AbbVie

Program Manager, Clinical Quality Assurance

Employer
AbbVie
Location
Lake County, Illinois
Posted
Nov 25, 2021
Ref
2119363
Hotbed
BioMidwest
Required Education
Bachelors Degree
Position Type
Contract
About AbbVie
AbbVie’s mission is to discover and deliver innovative medicines that solve serious health issues today and address the medical challenges of tomorrow. We strive to have a remarkable impact on people’s lives across several key therapeutic areas: immunology, oncology, neuroscience, eye care, virology, women’s health and gastroenterology, in addition to products and services across its Allergan Aesthetics portfolio. For more information about AbbVie, please visit us at www.abbvie.com. Follow @abbvie on Twitter, Facebook, Instagram, YouTube and LinkedIn.

Assure that R&D remains in compliance with Corporate and Divisional policies and procedures and all applicable worldwide regulations. Assess the success and effectiveness of the R&D quality system and assure R&D's inspection readiness by coordinating and conducting internal and external compliance audits and applicable assessments (e.g. PAI readiness assessments). Provide consultation and assistance to GPRD personnel on compliance issues. Assist management in conducting regulatory inspections including drafting responses to regulatory deficiencies. Provide R&D personnel with training on applicable worldwide regulations. Lead cross-functional project teams to help identify potential issues and resolve current issues. Manage compliance issues in Global Project Team/Functional Area programs, escalating issues to R&D QA management as appropriate. Directly coordinate internal and external compliance auditing programs for the R&D GCP organization.

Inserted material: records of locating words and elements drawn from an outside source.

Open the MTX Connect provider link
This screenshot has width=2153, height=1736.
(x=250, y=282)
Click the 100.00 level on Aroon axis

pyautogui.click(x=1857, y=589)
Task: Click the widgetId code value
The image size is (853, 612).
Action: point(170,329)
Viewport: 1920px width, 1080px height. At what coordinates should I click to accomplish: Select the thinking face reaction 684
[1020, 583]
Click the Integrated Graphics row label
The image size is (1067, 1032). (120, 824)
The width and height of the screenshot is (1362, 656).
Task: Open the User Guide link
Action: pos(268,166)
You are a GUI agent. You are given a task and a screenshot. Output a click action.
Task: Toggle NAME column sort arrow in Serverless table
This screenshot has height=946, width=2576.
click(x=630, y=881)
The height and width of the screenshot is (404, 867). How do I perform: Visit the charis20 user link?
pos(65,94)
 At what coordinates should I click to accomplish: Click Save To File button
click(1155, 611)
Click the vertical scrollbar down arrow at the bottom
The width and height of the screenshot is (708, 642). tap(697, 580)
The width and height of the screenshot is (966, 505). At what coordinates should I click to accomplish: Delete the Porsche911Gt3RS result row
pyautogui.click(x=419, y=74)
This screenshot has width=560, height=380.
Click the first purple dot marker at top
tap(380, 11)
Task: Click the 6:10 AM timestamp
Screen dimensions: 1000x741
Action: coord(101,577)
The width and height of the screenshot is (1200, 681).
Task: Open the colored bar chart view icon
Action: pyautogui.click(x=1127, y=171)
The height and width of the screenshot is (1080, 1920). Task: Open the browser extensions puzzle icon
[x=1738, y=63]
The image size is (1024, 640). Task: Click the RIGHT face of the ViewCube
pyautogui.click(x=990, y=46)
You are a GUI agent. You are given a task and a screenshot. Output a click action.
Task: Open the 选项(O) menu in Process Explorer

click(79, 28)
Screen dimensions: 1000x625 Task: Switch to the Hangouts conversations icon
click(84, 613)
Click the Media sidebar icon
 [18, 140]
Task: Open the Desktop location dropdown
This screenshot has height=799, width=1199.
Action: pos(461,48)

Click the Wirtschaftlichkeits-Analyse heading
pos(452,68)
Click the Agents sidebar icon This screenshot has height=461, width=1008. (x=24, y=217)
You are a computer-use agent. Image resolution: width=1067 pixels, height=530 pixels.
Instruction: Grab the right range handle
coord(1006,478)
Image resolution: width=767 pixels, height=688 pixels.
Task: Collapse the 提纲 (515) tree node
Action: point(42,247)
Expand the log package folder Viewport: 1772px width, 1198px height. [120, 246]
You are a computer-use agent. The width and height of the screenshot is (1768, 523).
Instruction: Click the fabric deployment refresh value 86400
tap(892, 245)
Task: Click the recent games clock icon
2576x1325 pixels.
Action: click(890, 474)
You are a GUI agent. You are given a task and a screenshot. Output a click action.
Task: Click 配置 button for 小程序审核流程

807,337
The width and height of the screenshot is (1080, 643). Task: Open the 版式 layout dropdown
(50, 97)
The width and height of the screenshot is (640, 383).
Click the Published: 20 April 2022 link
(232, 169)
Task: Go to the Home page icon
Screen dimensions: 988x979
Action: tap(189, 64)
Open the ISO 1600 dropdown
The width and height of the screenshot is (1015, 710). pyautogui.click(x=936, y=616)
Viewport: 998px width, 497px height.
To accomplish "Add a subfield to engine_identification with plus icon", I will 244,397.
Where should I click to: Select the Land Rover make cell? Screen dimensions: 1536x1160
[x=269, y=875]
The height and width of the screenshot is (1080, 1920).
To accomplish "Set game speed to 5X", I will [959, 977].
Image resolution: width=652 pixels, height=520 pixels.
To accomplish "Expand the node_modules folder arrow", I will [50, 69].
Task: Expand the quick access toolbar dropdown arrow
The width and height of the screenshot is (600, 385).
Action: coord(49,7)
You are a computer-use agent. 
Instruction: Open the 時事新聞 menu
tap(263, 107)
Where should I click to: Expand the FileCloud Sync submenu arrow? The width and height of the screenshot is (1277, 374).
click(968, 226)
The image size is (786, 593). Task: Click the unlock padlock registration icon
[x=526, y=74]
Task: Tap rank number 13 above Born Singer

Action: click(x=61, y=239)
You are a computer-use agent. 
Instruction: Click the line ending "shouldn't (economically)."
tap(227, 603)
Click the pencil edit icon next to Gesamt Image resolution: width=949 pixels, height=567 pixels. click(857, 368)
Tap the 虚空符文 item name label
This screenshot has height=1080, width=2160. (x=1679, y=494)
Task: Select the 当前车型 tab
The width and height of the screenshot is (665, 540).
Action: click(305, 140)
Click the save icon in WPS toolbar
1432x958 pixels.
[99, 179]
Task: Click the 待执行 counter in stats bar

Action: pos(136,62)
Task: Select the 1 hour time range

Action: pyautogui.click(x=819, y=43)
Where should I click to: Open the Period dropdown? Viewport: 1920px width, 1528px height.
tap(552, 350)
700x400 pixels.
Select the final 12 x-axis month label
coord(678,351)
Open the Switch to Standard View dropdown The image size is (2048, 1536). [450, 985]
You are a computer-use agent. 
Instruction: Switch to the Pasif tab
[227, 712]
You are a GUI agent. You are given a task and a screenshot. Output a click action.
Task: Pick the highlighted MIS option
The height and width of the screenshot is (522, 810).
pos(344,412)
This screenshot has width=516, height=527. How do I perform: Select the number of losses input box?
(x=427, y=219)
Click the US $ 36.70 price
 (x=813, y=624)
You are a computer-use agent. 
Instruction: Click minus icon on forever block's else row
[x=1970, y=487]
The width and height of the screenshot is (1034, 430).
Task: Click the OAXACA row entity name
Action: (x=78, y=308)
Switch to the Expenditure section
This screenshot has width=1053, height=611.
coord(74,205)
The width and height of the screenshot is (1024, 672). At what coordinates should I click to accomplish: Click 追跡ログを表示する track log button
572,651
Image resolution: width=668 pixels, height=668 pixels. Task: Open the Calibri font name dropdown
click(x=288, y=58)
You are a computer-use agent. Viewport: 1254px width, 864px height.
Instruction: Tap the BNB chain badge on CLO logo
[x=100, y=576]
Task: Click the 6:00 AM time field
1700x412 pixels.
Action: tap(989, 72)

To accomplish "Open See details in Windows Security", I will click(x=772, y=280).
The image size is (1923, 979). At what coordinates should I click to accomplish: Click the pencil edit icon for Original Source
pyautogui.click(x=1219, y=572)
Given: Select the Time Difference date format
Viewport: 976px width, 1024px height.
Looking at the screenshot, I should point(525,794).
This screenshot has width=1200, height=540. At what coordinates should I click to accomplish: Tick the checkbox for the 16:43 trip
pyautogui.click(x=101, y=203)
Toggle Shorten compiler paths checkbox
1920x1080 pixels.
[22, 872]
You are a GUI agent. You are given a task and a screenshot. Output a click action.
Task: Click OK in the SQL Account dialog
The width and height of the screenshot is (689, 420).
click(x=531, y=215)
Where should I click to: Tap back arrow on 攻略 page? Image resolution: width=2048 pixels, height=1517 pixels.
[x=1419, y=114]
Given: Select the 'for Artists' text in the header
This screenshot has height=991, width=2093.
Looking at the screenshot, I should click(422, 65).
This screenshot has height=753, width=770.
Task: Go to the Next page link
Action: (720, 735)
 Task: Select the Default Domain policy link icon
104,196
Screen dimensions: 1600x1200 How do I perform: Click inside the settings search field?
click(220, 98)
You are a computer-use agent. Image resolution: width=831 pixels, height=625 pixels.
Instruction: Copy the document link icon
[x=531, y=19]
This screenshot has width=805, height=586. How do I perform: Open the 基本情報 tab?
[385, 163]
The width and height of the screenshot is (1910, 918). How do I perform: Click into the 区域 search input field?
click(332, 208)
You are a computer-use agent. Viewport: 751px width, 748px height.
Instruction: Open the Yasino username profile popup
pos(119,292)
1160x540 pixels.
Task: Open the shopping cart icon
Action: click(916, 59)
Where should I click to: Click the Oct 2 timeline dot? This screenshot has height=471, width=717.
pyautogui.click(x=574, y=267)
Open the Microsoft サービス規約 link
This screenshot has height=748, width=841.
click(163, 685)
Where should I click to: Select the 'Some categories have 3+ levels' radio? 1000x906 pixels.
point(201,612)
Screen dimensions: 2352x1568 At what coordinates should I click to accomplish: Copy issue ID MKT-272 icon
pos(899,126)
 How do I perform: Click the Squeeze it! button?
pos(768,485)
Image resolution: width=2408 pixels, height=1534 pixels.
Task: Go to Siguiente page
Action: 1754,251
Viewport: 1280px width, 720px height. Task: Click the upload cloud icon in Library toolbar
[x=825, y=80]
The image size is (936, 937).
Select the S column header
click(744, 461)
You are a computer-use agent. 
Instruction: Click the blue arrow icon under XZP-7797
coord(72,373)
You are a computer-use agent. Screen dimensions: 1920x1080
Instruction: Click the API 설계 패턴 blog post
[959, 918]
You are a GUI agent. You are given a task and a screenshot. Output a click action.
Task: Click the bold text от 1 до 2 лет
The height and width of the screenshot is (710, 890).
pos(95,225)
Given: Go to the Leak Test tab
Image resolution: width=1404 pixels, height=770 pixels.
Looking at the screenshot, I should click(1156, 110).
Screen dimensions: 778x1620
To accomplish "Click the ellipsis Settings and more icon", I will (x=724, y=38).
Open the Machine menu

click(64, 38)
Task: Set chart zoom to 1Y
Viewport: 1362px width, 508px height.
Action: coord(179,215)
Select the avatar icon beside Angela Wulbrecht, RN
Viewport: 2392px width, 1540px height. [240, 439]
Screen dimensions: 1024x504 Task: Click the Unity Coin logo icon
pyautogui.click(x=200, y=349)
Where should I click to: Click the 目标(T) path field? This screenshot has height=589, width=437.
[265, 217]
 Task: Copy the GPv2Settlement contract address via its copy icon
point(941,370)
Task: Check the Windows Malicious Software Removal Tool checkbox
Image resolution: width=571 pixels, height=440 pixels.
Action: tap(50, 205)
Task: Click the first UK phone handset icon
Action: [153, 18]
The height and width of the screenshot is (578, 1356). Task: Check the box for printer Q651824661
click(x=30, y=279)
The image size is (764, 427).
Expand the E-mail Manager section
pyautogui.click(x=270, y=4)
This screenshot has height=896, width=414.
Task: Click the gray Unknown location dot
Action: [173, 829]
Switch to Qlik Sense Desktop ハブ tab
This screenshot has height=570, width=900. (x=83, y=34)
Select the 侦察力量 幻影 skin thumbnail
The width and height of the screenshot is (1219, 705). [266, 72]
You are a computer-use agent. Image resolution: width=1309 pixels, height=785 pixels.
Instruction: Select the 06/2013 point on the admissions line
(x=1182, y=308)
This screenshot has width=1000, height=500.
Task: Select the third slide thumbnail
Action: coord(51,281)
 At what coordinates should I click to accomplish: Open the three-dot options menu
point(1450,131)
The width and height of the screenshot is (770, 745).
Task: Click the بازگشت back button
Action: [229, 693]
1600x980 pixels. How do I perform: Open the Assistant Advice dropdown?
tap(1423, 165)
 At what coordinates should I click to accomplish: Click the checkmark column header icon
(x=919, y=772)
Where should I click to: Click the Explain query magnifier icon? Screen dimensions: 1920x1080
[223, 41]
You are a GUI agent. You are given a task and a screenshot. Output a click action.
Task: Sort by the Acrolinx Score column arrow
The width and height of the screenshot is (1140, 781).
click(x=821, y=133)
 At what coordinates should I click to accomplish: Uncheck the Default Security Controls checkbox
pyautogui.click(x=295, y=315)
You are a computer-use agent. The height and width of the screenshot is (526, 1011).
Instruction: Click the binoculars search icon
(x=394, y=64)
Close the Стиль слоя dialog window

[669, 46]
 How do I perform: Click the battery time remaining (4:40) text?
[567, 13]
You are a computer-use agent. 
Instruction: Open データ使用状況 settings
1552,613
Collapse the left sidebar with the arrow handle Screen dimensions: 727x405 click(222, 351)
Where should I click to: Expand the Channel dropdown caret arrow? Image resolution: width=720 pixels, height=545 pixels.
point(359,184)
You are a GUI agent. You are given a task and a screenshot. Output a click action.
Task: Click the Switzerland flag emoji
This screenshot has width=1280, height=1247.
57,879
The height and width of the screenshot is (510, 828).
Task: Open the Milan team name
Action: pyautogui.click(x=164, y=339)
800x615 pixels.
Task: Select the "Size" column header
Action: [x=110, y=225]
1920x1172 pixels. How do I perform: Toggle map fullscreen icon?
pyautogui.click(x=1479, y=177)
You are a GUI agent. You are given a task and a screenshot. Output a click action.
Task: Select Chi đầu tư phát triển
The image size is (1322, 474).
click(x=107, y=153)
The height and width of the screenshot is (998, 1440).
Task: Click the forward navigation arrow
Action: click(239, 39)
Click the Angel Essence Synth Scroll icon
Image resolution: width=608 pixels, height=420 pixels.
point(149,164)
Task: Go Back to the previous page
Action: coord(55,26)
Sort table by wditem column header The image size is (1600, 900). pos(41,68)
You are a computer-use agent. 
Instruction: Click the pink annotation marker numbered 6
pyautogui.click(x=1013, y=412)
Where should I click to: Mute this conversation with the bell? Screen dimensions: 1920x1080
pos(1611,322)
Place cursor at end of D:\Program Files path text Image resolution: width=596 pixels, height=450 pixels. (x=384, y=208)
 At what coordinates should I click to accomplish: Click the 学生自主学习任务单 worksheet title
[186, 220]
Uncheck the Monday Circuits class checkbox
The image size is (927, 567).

  • Responsible for compliance with applicable Corporate and Divisional Policies and procedures. Directly coordinate R&D GCP Compliance auditing programs.
  • Interpret, explain and apply the applicable current regulations, guidelines, policies and procedures. Supervise auditors responsible for the review of data, protocols and reports to assure quality and integrity of results.
  • Plan, organize, and lead multiple audits of R&D facilities, equipment, personnel, methods, practices, computer systems, procedures, records and controls for compliance to protocols, policies, SOPs, and applicable governmental regulations globally. Coordinate and maintain audit schedules and ensure periodic updates and appropriate metrics are provided to management.
  • Plan, organize and lead multiple audits of investigative clinical sites to assess compliance with regulations, guidelines, policies, procedures and sponsor requirements
  • Review a variety of clinical research documents such as protocols and research reports to assess the quality and compliance to policies, procedures, and applicable governmental regulations
  • Evaluate the potential risk of compliance deficiencies across protocols and/or compounds within assigned Therapeutic Area/Program, utilizing tools such as metrics and trending of audit findings, and communicate compliance risks to R&D QA management
  • Identify services, maintain audit schedule, plan, organize and lead audits of external contract facilities (specialty testing laboratories, central laboratories, clinical sites, central Institutional Review Boards (IRBs), Contract Research Organizations (CRO) and distributors as applicable) both within the US and globally
  • Communicate Contract Research Organization (CRO) status to R&D QA management, follow up on ongoing Corrective Action Plans with Suppliers and participate in strategic initiatives involving CROs
  • Maintain effective communication of program related information. Review corrective action plans/audit responses for adequacy and approve if adequate. Review policies and procedures and suggest improvements. Work independently as well as a team. Mentor, coach and train QA auditing staff. Assist with the definition of R&D Quality Goals.
  • Prepare and present multiple project progress reports to update management and keep the team(s) informed. Lead/assist/manage external audits by regulatory agencies or customers. Maintain project oversight to include assessments for the development program, allocation of QA resources and awareness of project timelines. Supervise Quality team members for project specific activities as required.

Qualifications
    Bachelors degree in a physical science, life science, nursing, pharmacy or equivalent
    experience required 5-10 years of pharmaceutical industry experience in quality assurance / regulatory affairs 5-10 years of clinical research development experience 3-5 years of QA auditing experience (GCP auditing highly preferred) Minimum of 10 years of total combined experience required (not necessarily the sum of the above) Significant Work Activities and Conditions
    Continuous sitting for prolonged periods (more than 2 consecutive hours in an 8 hour day)

Significant Work Activities
Continuous sitting for prolonged periods (more than 2 consecutive hours in an 8 hour day)
Travel
No
Job Type
Experienced
Schedule
Full-time
Job Level Code
M
Equal Employment Opportunity
At AbbVie, we value bringing together individuals from diverse backgrounds to develop new and innovative solutions for patients. As an equal opportunity employer we do not discriminate on the basis of race, color, religion, national origin, age, sex (including pregnancy), physical or mental disability, medical condition, genetic information gender identity or expression, sexual orientation, marital status, protected veteran status, or any other legally protected characteristic.